Scientific classification
- Kingdom: Animalia
- Phylum: Chordata
- Class: Aves
- Order: Accipitriformes
- Family: Accipitridae
- Genus: Buteo
- Species: B. ventralis
- Binomial name: Buteo ventralis Gould, 1837

= Rufous-tailed hawk =

- Genus: Buteo
- Species: ventralis
- Authority: Gould, 1837
- Conservation status: EN

Species of bird

The rufous-tailed hawk (Buteo ventralis) is a species of bird of prey in the family Accipitridae.

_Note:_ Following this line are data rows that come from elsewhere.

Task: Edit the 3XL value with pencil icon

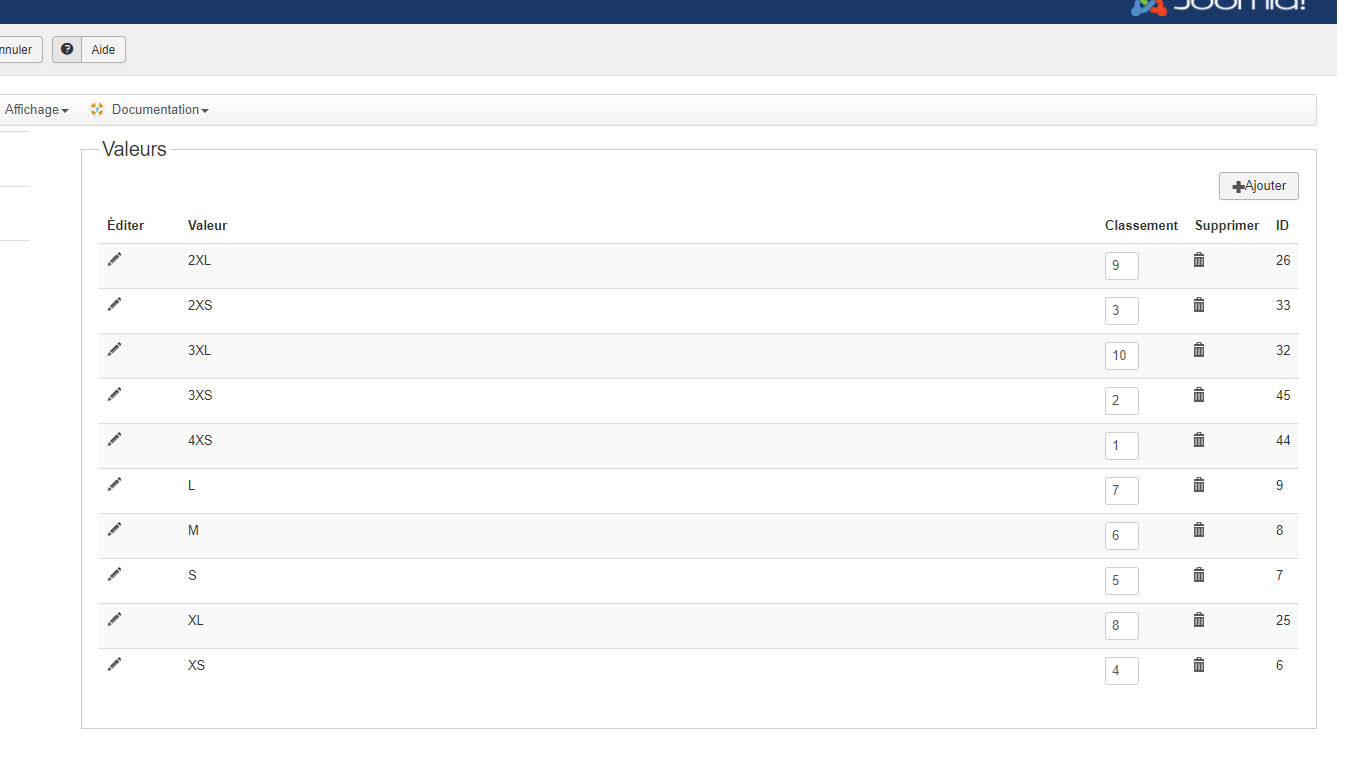Action: pos(115,349)
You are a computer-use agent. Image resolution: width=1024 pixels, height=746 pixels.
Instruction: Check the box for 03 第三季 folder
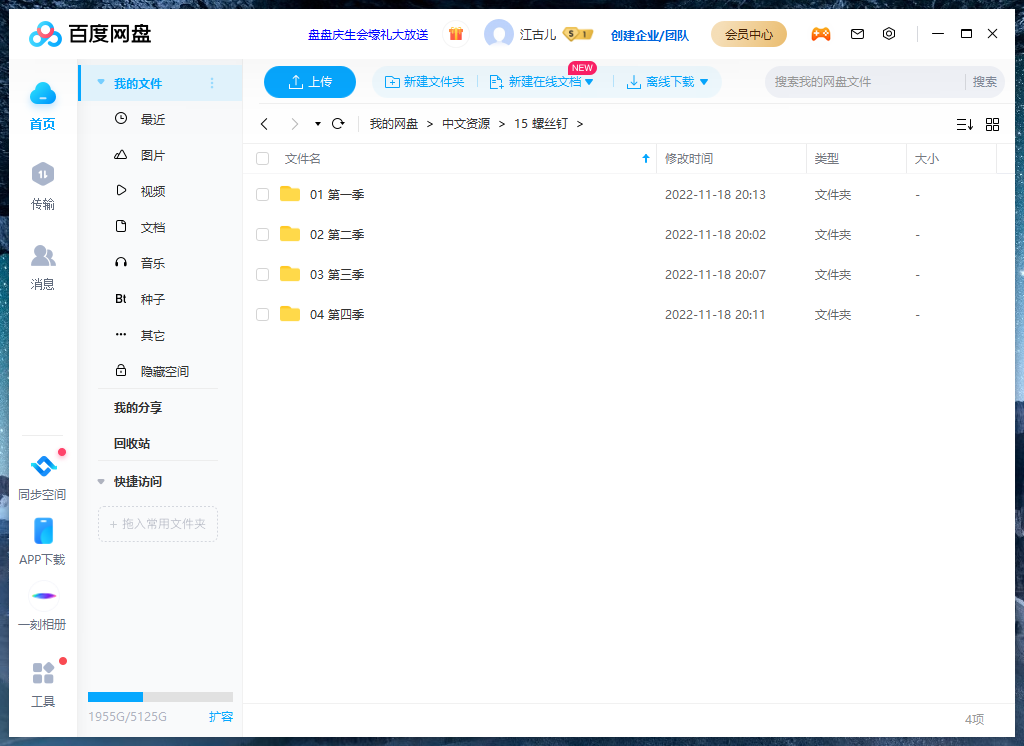coord(262,275)
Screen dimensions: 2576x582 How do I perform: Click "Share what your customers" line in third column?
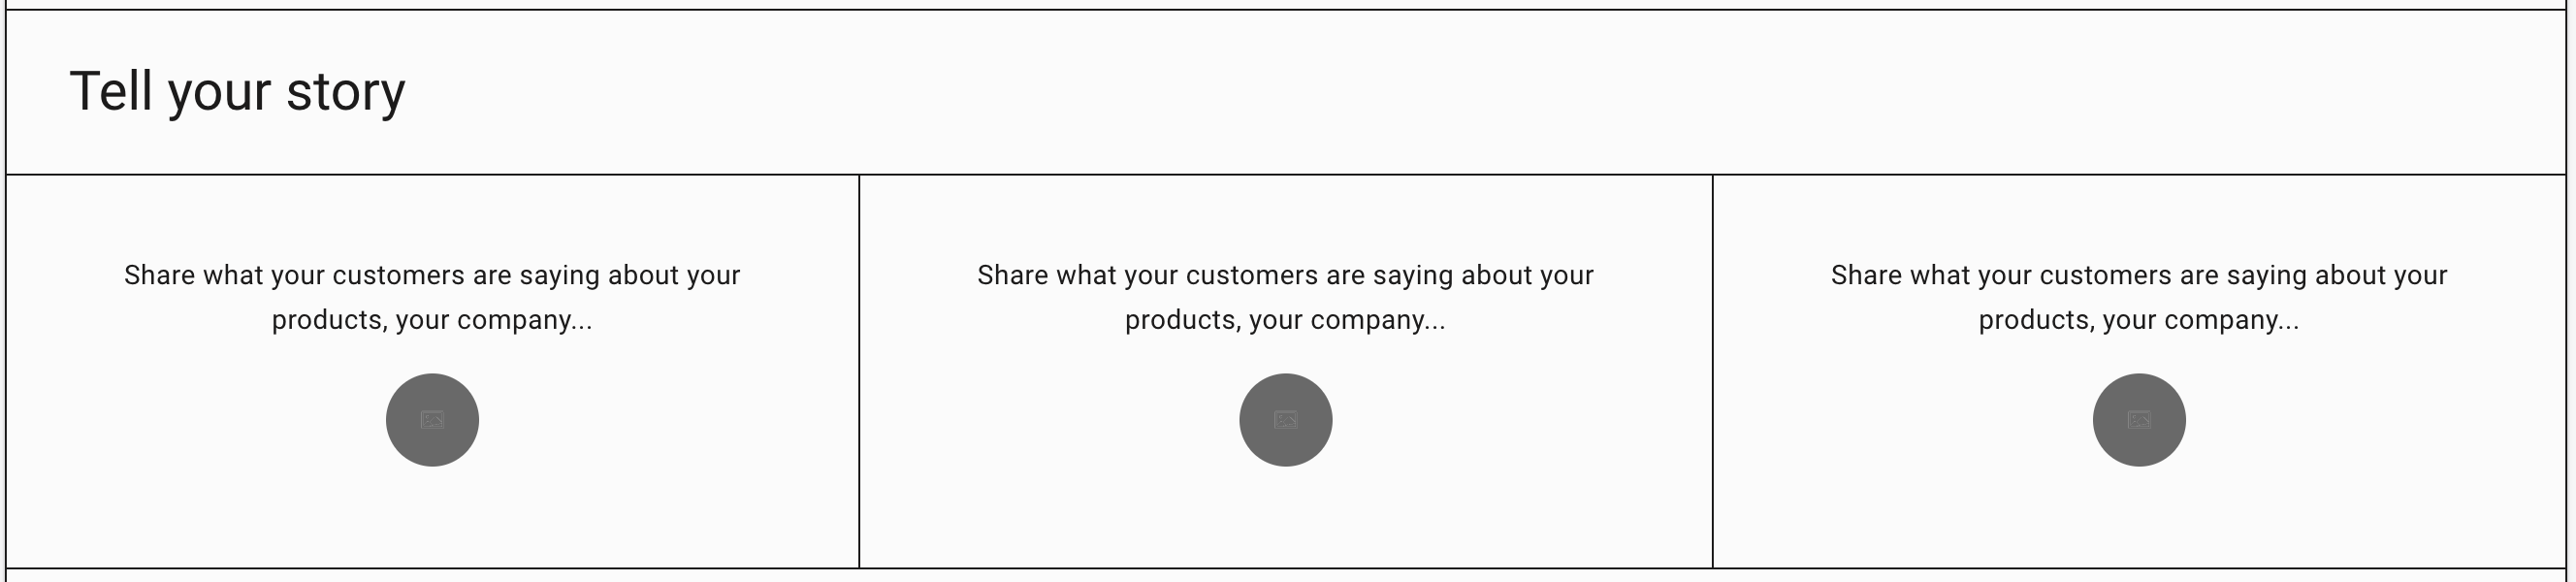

The rufous-tailed hawk is found in southern Argentina and Chile, including the entire region of Tierra del Fuego. Its natural habitats are temperate forests, subtropical or tropical dry shrubland, subtropical or tropical high-altitude shrubland, and temperate grassland.

== Description ==
The rufous-tailed hawk is similar to the red-tailed hawk. It was first recorded by Charles Darwin in Patagonia while on his voyage of the Beagle. The rufous-tailed hawk is a medium-sized hawk with a wing span of 45–60 cm. The overall size range of the hawk is 54–60 cm. There are two different colorations of the rufous-tailed hawk. The more common pale version of the hawk has a blackish brown upper parts, with a darker cap and cinnamon feathers along the side of the head and neck. The belly is white with dark markings and reddish brown coloration on it. The dark version is basically all black with whitish edging on the feathers. The call of the rufous-tailed hawk sounds like kee-ahrr.

== Habitat ==
The rufous-tailed hawk has been spotted living in a number of different habitat types, including evergreen beech forest, mature forest and new growth forest that have been burned over, and finally in open country. The best theory for their ideal habitat was developed by Figueroa et al. (2000), Trejo et al. (2006), and Rivas et al. (2009), who all suggested that rufous-tailed hawks' ideal habitat is somewhere with high trees near open areas that are good for hunting for prey. So far, there have been no reports of the rufous-tailed hawk living in human areas like cities or abandoned buildings.

== Feeding ==
The rufous-tailed hawk feeds on a large variety of prey. They feed on everything from other birds to mammals and reptiles. This shows that rufous-tailed hawks have a very broad diet that is similar to the red-tailed hawk. Figueroa et al. (2000) reported the rufous-tailed hawk feeding on southern lapwing, Norwegian rat, European hare, red-breasted meadowlark, Chilean flicker, short-tailed snake, and even a few unidentified beetles. Feeding or prey capture was also recorded to happen in forest and in prairies.

== Breeding ==
Rufous-tailed hawks have a longer recorded nestling period compared to other species of Buteo. Rufous-tailed and red-tailed hawks have around the same nestling periods: around 49 days for rufous-tailed hawks compared to 45–46 days for red-tailed hawks. The egg clutch size of a rufous-tailed hawk has only been reported to between 1-3 eggs in a nest.

== Threats ==
Rufous-tailed hawks are threatened by many factors, especially habitat loss. Rufous-tailed hawks have been losing their habitat because of logging, over grazing by sheep and cattle, and the growth of Pinus and Eucalyptus plantations. Pinus radiata and Eucalyptus globulus are fast-growing invasive plants that were introduced in order to spur the timber industry in Chile. The other main threat to rufous-tailed hawks are local people, who sometimes kill these birds because rufous-tailed hawks attack and eat their domesticated animals.

== Population estimates ==
Ferguson-Lees and Christie (2001) estimated the population size to be around 100 individuals. In 2001, the IUCN ranked them at only "low risk". They were first listed as Vulnerable in 2015, and uplisted again in 2025 to Endangered. As of 2025, their estimated population is 700 – 3,300 mature individuals.